Аденокарцинома околоушной слюнной железы отличается от других злокачественных ОП слюнных желез особенностями формирования железистых и папиллярных структур [3]. Неоднородность аденокарциномы объясняется разнообразием типов клеток, составляющих ОП и их структурных взаимоотношений [12].

По механизму развития и течения болезни (быстрый рост ОП и агрессивное метастазирование) аденокарциному сравнивают с протоковым раком молочной железы.

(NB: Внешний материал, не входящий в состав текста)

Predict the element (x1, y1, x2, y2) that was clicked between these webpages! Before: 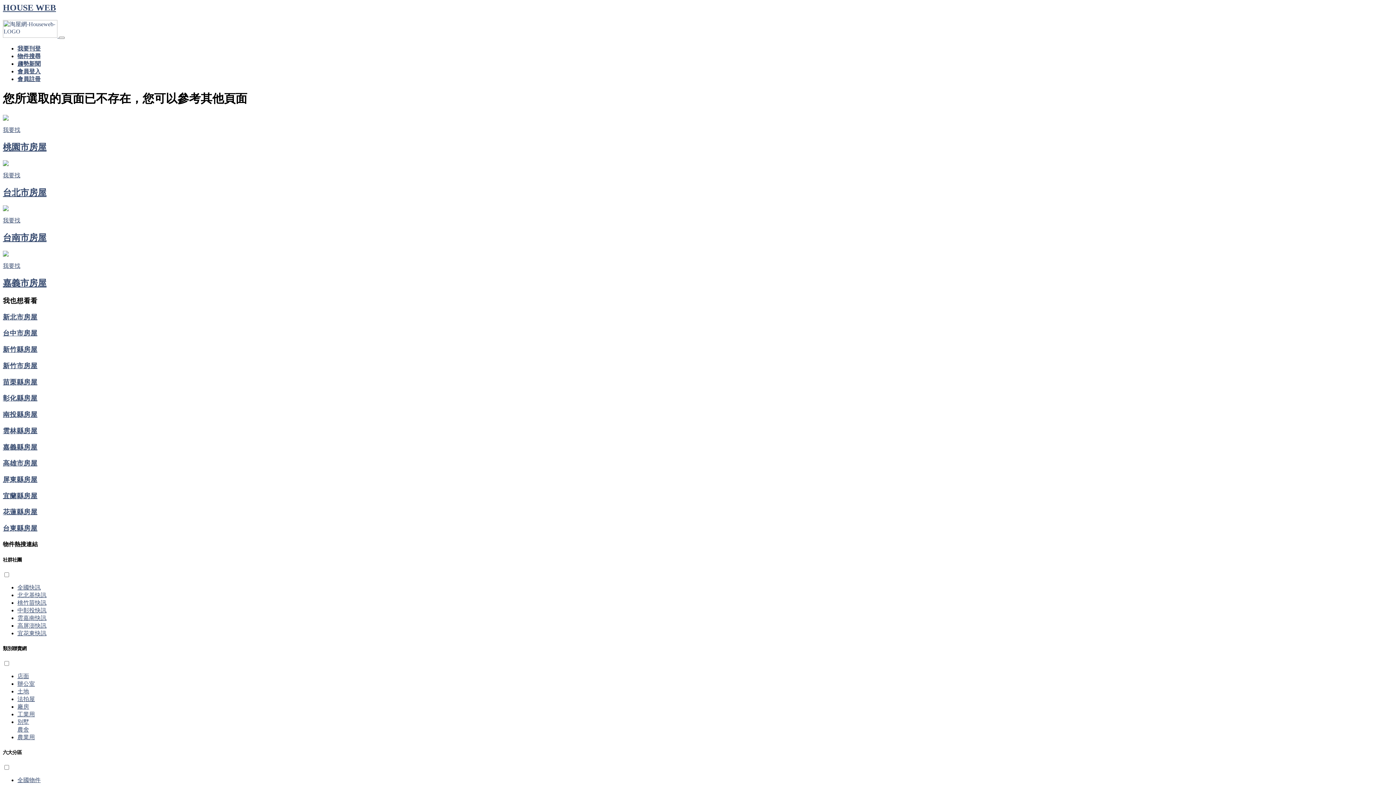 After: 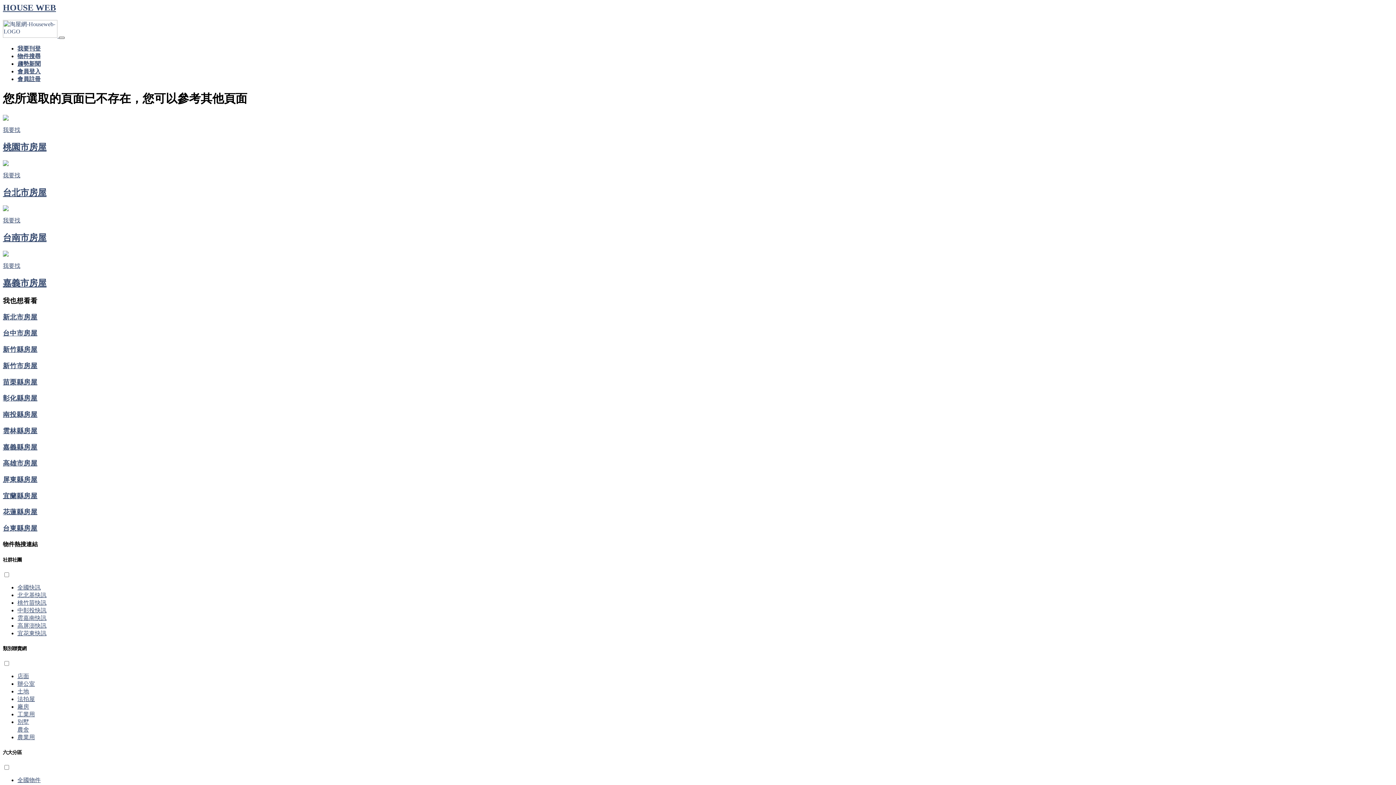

Для аденокарциномы характерно лимфогенное метастазирование в регионарные шейные лимфатические узлы одноименной стороны, реже наблюдаются двусторонние метастазы [6, 8]. Однако возможно и гематогенное метастазирование. При этом интенсивность метастазирования и зона его распространения неодинаковая [14]. В представленном наблюдении злокачественной опухоли околоушной слюнной железы, отсутствовали характерные метастазы в шейные и подчелюстные лимфатические узлы. Метастазирование произошло в мягкие ткани теменно-височной области. В литературе и по нашему клиническому опыту, превышающим более чем 45 летний период, мы не встречали аналогичную ситуацию. Можно думать, что данное нетипичное метастазирование произошло гематогенным путем через проходящие в околоушной слюнной железе ветви наружной сонной артерии: поверхностную височную и/или затылочную, т.е. артерии, питающие теменно-височную область. Не исключается и роль морфологических особенностей аденокарциномы отличающей её от других злокачественных опухолей околоушных слюнных желез.